Guerras y catástrofes hay y hubo siempre: el ser humano carece de habilidades como evitar conflictos y prever calamidades. Entre sus indecibles tragedias, lo peor son las víctimas, ante todo los niños, débiles e indefensos. Según diversas organizaciones humanitarias, al menos 12 millones de menores de cinco años se encuentran severamente malnutridos ahora mismo, en inminente peligro de muerte, en Yemen, Birmania, India, República Democrática de Congo, Sudáfrica, Pakistán o la Amazonía. La dedicación de médicos y voluntarios resulta insuficiente siquiera para paliar el desastre, agravado, obvio es, por la pandemia que asola el Planeta.

Afirman quienes saben que un diminuto cuerpo infantil postrado por el hambre no llora: no puede malgastar su escasa energía en lágrimas; debe destinar cada caloría a mantener sus órganos en funcionamiento. De modo tan atroz murió Abdo Sayid, quien con cuatro años sólo pesaba 6,5 kilos, junto a otros 85.000 niños en campos de refugiados yemeníes, la mitad de cuyas instalaciones sanitarias fueron destruidas o desmanteladas. Si la crisis económica anterior contrajo drásticamente las partidas presupuestarias destinadas por los países industrializados a cooperación y acción humanitaria, el coronavirus ha pulverizado la solidaridad internacional. Se expande la miseria. La ideología de la Administración Trump suprimió las aportaciones de EEUU a diversos organismos multilaterales y dejó pudrir numerosos focos de tensión; y mientras el nuevo presidente, Joe Biden, parece dar pasos en contrario, las bombas no cesan de caer, las minas antipersona continúan estallando y se multiplican las necesidades de asistencia alimentaria y hospitalaria a poblaciones que carecen hasta del derecho a soñar su propio futuro, con sus hijos tan debilitados que ya no pueden ni llorar.

Se comprueba que el nuevo milenio no cambió al ser humano.

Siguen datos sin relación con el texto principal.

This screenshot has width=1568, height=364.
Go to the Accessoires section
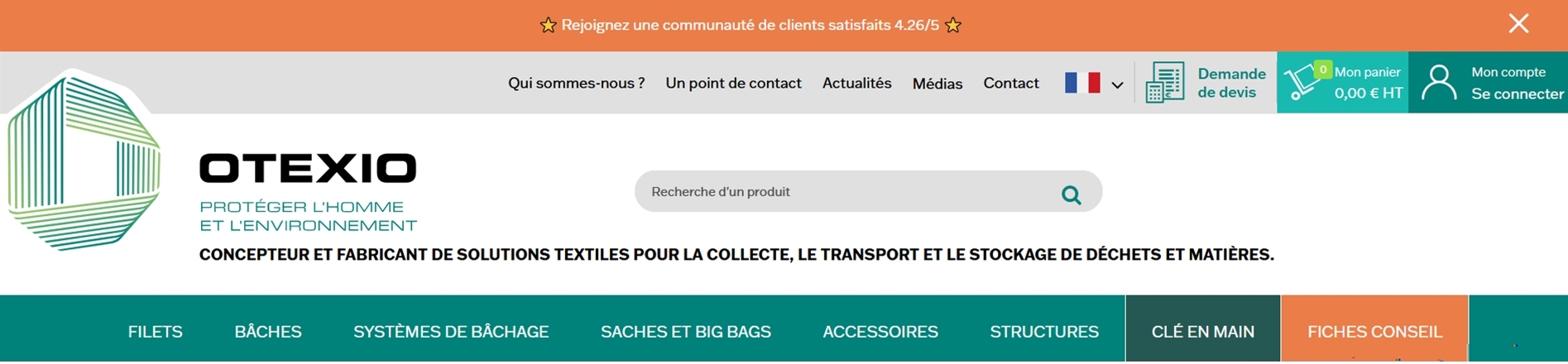tap(880, 332)
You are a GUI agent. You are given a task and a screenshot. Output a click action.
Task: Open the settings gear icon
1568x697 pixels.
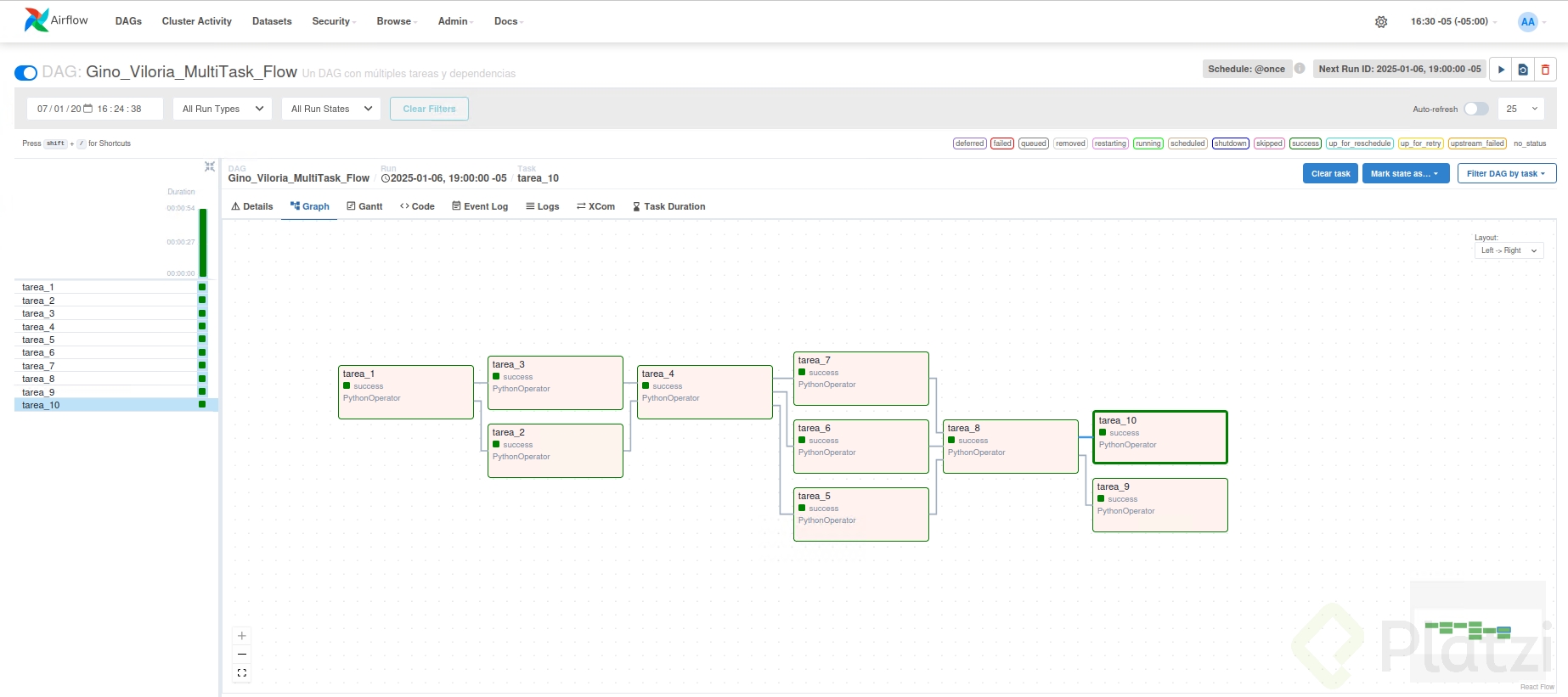click(x=1381, y=22)
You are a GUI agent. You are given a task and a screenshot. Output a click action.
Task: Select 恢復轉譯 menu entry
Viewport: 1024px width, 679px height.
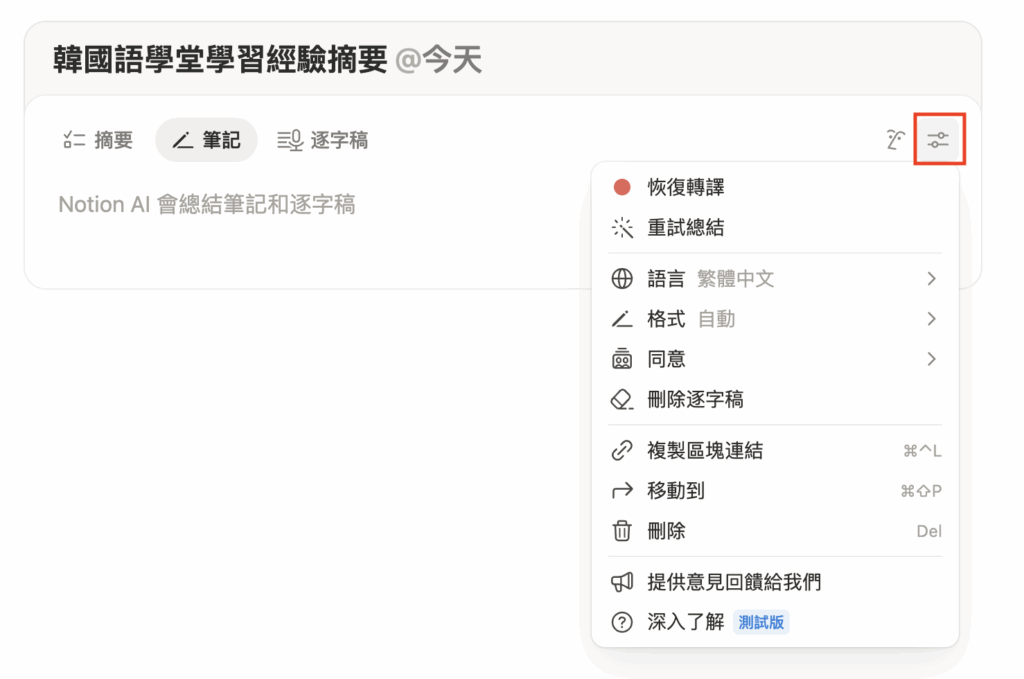(x=686, y=187)
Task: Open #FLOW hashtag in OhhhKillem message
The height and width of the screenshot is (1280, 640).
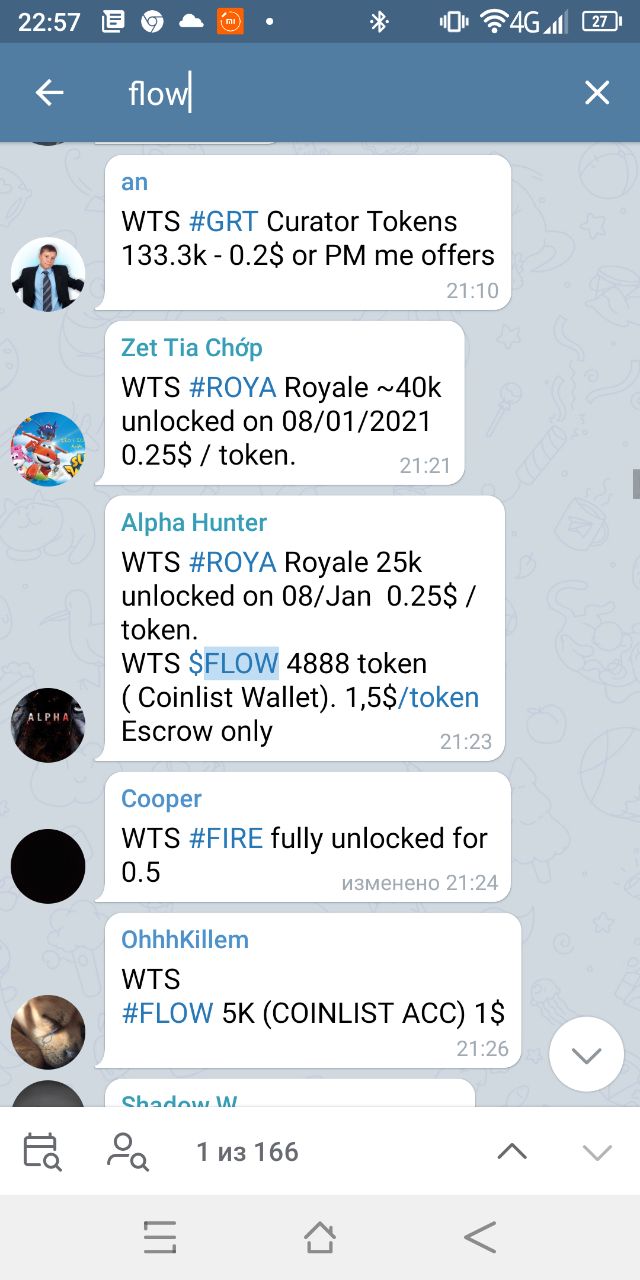Action: [167, 1013]
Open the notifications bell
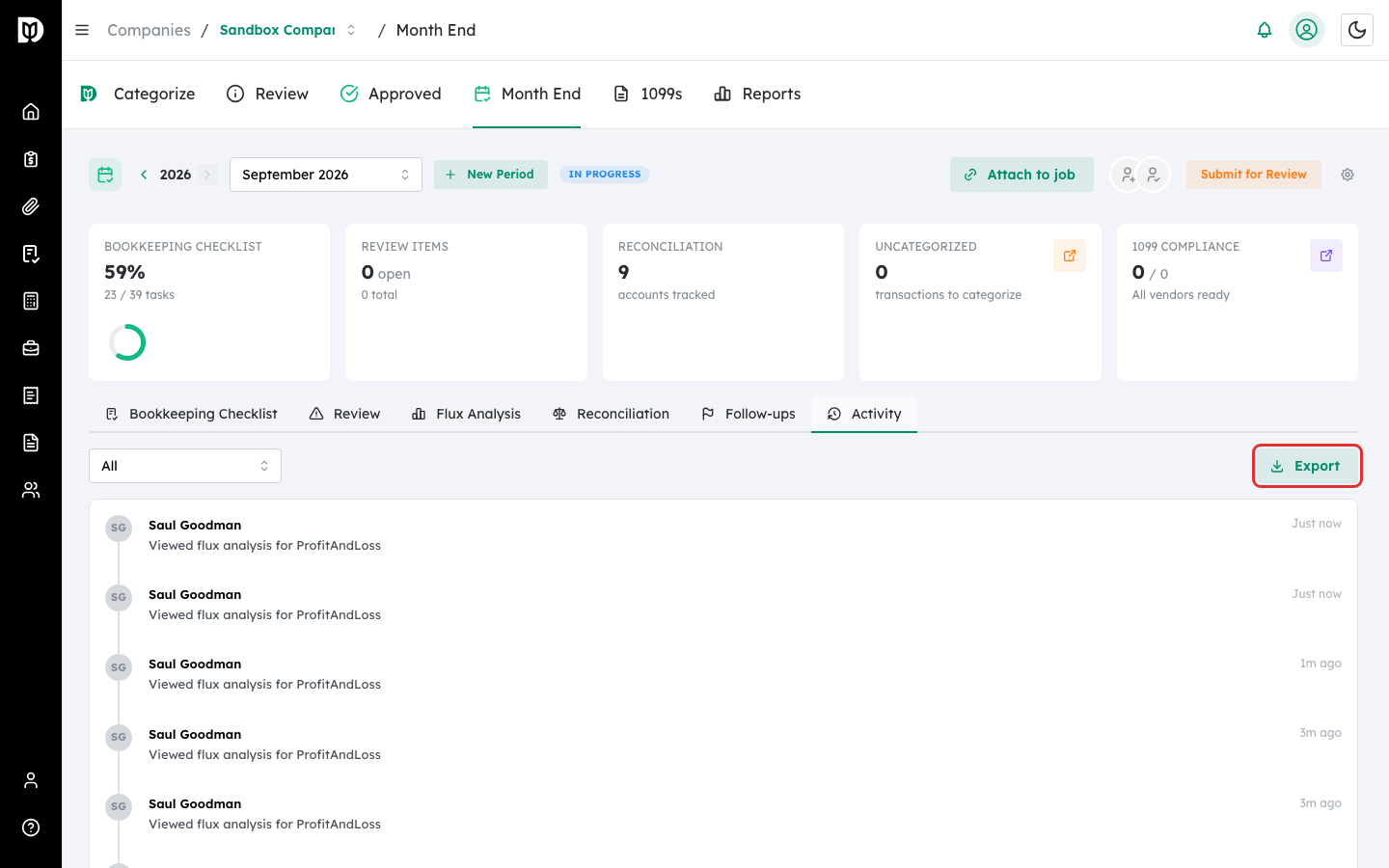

Inundados de tecnología, no somos mejores que ochenta años atrás. La grave situación de este mundo nuestro requiere un rearme moral, reafirmar, con esperanza y determinación, la fe en las personas, consolidar de modo efectivo los ideales de paz, concordia, progreso y libertad. No miremos para otro lado. Está demostrado: imposible aislar la desgracia en una frontera. Cada vida vale tanto como la propia.